## [Text segment]
===
Optimize the put and avg filtering for 8x8 chroma blocks

Signed-off-by: Arnie Chang <arnie.ch...@sifive.com>
---
 libavcodec/h264chroma.c                   |   2 +
 libavcodec/h264chroma.h                   |   1 +
 libavcodec/riscv/Makefile                 |   3 +
 libavcodec/riscv/h264_chroma_init_riscv.c |  39 ++
 libavcodec/riscv/h264_mc_chroma.S         | 492 ++++++++++++++++++++++
 libavcodec/riscv/h264_mc_chroma.h         |  34 ++
 6 files changed, 571 insertions(+)
 create mode 100644 libavcodec/riscv/h264_chroma_init_riscv.c
 create mode 100644 libavcodec/riscv/h264_mc_chroma.S
 create mode 100644 libavcodec/riscv/h264_mc_chroma.h

diff --git a/libavcodec/h264chroma.c b/libavcodec/h264chroma.c
index 60b86b6fba..1eeab7bc40 100644
--- a/libavcodec/h264chroma.c
+++ b/libavcodec/h264chroma.c
@@ -58,5 +58,7 @@ av_cold void ff_h264chroma_init(H264ChromaContext *c, int bit_depth)
===
## [Tasks to perform]
• 1. Summarize the patch in two sentences.
• 2. In the patch, which file receives the most added lines?
• 3. From the patch, extract the text starting with "create mode 100644 libavcodec/riscv/h264_chroma_init_riscv.c" and going on through "ff_h264chroma_init(H264ChromaContext *c, int bit_depth)".
===
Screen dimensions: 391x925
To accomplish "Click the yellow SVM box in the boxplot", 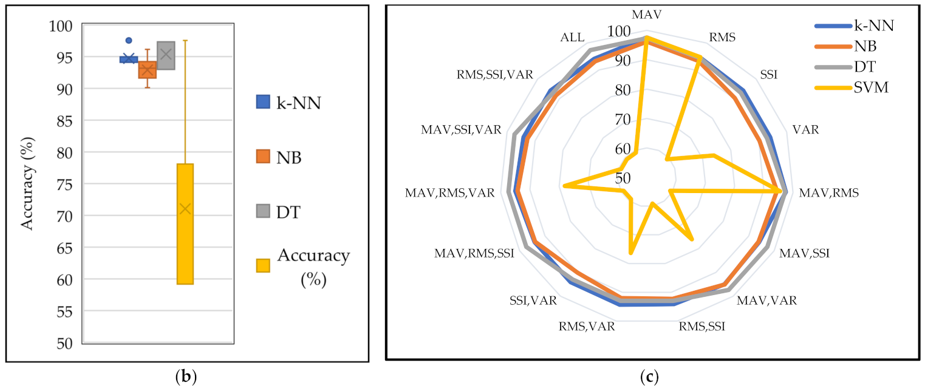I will (185, 223).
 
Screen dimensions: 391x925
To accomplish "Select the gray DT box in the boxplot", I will (166, 55).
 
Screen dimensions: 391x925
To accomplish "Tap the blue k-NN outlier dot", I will (129, 40).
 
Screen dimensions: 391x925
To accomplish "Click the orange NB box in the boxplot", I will (147, 69).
===
## [Written answers]
• 1. The patch optimizes the put and avg filtering for 8x8 chroma blocks and is signed off by Arnie Chang. It changes six files with 571 insertions, creating three new files under libavcodec/riscv: h264_chroma_init_riscv.c, h264_mc_chroma.S and h264_mc_chroma.h.

• 2. libavcodec/riscv/h264_mc_chroma.S, with 492 added lines.

• 3.
create mode 100644 libavcodec/riscv/h264_chroma_init_riscv.c
 create mode 100644 libavcodec/riscv/h264_mc_chroma.S
 create mode 100644 libavcodec/riscv/h264_mc_chroma.h

diff --git a/libavcodec/h264chroma.c b/libavcodec/h264chroma.c
index 60b86b6fba..1eeab7bc40 100644
--- a/libavcodec/h264chroma.c
+++ b/libavcodec/h264chroma.c
@@ -58,5 +58,7 @@ av_cold void ff_h264chroma_init(H264ChromaContext *c, int bit_depth)